____ Source information

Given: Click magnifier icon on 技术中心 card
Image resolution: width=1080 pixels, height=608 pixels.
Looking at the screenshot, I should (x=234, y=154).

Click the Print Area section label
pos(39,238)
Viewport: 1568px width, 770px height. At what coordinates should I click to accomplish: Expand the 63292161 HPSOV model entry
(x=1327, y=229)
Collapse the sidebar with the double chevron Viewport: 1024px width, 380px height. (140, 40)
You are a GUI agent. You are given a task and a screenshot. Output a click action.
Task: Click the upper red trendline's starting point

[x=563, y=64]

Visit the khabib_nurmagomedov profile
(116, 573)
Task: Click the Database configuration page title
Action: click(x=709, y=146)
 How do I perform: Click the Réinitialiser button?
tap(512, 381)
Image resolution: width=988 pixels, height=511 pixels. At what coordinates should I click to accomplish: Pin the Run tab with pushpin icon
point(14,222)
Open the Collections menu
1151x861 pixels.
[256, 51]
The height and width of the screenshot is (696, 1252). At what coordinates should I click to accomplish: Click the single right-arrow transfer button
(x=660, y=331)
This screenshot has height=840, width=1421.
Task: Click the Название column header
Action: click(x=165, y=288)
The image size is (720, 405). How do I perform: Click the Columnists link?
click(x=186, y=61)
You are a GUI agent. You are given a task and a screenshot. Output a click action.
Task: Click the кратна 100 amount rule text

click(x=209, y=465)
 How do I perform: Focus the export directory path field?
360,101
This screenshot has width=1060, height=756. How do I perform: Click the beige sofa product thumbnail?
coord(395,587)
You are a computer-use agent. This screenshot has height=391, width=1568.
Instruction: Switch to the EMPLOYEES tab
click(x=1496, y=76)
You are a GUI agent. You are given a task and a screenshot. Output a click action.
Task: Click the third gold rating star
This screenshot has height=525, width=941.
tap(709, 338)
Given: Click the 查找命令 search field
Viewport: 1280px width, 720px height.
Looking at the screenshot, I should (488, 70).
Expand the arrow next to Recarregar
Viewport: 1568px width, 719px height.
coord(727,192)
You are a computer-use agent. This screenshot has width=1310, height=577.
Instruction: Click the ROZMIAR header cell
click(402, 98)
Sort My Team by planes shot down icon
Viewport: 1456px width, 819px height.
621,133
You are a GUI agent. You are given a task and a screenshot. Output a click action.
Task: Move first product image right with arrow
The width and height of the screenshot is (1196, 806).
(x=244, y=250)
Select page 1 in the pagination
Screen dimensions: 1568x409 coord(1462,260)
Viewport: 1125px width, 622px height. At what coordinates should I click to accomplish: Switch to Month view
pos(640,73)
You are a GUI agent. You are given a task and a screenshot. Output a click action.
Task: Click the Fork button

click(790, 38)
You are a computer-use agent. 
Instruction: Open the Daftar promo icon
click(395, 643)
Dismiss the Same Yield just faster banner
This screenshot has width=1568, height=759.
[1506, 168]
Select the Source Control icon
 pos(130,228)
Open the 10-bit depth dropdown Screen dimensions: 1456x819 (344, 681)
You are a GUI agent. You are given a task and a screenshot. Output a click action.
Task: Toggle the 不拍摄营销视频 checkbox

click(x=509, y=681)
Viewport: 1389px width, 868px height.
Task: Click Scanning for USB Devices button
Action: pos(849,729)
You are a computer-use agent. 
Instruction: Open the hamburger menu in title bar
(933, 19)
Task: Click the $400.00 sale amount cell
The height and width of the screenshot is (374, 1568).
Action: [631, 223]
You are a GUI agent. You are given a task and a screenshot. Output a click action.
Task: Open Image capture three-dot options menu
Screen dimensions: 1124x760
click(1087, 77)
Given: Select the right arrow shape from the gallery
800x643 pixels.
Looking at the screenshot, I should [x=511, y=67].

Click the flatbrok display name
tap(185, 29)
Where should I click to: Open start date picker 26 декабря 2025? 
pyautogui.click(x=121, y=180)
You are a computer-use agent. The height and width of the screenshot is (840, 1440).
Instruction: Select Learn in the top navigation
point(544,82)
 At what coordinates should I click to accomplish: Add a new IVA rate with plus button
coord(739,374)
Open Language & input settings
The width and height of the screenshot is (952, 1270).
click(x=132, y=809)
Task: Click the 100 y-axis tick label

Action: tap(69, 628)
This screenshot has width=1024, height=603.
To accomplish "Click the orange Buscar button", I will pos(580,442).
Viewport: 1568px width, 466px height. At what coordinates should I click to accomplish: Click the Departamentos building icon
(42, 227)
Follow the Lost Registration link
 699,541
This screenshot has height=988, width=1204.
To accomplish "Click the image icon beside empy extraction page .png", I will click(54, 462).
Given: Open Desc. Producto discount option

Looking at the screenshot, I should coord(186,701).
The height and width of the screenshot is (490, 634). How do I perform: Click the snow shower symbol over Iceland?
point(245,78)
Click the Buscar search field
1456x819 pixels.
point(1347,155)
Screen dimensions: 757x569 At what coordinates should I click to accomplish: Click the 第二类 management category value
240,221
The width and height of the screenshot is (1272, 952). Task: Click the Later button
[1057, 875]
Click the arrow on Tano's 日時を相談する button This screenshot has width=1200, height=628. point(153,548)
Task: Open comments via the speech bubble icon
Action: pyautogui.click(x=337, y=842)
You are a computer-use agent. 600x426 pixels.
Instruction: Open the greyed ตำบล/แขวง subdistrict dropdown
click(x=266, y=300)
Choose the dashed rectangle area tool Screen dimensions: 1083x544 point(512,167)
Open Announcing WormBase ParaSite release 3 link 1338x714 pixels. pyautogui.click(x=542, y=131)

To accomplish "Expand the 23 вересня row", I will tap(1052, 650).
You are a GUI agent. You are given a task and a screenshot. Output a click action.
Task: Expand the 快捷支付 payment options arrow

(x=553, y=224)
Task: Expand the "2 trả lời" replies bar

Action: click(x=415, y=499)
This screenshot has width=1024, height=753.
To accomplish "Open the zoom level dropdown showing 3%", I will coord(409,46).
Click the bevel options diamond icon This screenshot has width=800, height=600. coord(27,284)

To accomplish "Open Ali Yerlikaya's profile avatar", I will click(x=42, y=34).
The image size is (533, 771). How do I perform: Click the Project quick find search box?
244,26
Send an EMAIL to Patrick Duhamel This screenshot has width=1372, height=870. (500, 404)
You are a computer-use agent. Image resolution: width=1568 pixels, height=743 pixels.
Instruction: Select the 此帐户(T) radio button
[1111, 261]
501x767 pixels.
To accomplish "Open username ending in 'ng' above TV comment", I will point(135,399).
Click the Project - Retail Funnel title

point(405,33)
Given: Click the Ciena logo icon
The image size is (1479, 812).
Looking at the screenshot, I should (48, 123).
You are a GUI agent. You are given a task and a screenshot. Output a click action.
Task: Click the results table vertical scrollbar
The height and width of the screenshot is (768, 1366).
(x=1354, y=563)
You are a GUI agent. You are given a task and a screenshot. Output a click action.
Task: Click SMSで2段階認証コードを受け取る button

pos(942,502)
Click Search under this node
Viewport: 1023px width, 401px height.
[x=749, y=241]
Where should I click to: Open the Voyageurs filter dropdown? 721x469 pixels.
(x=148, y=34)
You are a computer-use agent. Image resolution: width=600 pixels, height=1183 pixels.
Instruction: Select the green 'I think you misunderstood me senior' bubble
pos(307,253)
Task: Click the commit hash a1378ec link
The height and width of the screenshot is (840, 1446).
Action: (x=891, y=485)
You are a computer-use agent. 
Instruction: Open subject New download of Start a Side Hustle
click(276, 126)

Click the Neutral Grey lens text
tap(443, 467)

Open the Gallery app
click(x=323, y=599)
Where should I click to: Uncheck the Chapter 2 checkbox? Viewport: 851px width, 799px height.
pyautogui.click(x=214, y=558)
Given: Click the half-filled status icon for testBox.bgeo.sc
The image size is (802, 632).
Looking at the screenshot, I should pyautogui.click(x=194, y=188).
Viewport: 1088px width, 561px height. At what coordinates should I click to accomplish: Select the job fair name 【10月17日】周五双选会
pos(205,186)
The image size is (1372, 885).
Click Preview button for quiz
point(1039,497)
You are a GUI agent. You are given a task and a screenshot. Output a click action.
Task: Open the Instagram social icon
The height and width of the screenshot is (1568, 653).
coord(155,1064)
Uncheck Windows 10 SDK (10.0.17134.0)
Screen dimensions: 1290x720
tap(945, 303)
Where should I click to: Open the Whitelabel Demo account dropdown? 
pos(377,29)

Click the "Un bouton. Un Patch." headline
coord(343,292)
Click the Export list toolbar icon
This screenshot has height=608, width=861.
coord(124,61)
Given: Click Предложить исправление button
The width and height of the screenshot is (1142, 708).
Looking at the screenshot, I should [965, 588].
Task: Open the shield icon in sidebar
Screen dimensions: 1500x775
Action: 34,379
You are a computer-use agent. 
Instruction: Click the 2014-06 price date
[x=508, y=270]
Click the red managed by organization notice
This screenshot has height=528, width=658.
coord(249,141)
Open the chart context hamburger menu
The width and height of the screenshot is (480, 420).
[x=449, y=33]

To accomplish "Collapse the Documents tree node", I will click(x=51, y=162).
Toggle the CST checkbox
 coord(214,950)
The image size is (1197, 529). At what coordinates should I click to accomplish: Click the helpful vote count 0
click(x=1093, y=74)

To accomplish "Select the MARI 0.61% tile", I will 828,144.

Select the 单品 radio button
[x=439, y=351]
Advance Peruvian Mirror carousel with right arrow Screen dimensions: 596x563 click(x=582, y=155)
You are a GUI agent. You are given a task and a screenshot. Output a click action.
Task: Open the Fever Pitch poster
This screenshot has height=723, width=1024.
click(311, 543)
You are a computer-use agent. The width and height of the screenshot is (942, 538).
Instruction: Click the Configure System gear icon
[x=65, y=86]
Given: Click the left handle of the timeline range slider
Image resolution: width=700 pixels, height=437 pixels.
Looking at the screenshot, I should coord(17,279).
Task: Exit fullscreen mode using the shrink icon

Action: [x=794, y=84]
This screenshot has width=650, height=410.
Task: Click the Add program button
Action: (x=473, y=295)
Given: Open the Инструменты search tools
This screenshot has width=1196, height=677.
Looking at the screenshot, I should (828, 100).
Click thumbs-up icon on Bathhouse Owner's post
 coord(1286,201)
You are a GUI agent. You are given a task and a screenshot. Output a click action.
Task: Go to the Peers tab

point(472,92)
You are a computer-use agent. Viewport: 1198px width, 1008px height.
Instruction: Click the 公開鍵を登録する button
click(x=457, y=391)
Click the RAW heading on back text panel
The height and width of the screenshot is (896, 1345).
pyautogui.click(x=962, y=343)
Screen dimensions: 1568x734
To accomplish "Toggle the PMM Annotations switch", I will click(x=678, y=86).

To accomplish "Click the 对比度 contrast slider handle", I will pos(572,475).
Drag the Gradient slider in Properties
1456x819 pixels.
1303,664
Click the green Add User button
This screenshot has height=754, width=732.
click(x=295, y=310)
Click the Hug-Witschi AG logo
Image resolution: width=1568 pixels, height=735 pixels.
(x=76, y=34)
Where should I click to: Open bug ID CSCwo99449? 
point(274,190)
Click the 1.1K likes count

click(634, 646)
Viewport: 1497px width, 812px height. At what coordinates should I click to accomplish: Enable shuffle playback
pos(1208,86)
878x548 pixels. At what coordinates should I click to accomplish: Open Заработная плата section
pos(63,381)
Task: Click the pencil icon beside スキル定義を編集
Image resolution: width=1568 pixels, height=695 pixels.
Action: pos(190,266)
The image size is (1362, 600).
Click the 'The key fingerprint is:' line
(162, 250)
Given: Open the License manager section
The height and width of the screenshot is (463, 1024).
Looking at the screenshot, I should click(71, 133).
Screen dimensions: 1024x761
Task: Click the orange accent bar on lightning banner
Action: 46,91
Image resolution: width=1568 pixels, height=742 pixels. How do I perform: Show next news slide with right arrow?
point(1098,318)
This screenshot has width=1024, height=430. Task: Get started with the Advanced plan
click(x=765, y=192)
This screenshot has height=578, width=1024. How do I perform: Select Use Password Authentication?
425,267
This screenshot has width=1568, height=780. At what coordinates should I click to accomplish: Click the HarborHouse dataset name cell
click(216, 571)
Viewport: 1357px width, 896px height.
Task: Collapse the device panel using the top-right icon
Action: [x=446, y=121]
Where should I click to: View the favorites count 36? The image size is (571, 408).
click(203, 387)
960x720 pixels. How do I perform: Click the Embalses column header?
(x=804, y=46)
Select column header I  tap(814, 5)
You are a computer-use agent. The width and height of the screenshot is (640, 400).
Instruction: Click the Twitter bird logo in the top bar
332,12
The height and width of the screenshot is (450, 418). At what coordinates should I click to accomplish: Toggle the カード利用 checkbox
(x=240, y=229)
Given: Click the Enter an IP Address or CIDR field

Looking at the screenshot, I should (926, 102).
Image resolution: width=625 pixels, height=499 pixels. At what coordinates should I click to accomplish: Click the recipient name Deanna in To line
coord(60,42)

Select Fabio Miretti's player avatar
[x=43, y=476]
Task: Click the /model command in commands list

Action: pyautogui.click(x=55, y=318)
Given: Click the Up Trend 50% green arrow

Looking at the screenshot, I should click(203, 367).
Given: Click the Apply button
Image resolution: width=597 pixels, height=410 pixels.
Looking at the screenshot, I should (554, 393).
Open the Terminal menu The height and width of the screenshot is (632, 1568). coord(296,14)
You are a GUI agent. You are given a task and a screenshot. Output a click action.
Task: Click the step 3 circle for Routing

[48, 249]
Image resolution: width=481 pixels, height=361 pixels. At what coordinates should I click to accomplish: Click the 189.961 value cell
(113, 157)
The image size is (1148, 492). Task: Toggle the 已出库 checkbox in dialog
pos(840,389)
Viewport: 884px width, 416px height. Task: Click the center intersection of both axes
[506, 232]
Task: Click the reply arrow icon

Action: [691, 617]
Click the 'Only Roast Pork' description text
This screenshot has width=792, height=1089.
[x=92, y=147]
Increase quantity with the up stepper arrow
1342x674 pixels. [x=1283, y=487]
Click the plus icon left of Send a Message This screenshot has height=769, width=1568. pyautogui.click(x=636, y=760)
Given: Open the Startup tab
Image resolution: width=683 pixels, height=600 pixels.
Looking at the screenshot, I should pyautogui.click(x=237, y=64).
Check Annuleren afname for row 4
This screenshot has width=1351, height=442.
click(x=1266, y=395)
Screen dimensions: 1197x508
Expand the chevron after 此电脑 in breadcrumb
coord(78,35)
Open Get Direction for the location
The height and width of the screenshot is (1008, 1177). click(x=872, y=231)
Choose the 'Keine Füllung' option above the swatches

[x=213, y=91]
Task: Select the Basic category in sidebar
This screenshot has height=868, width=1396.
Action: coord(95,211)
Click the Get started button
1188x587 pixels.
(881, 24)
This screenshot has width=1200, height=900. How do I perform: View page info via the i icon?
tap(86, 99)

________

Exercise brief:
In the material, count each line that holds the string "beside", and report only how many there are.

Task result:
2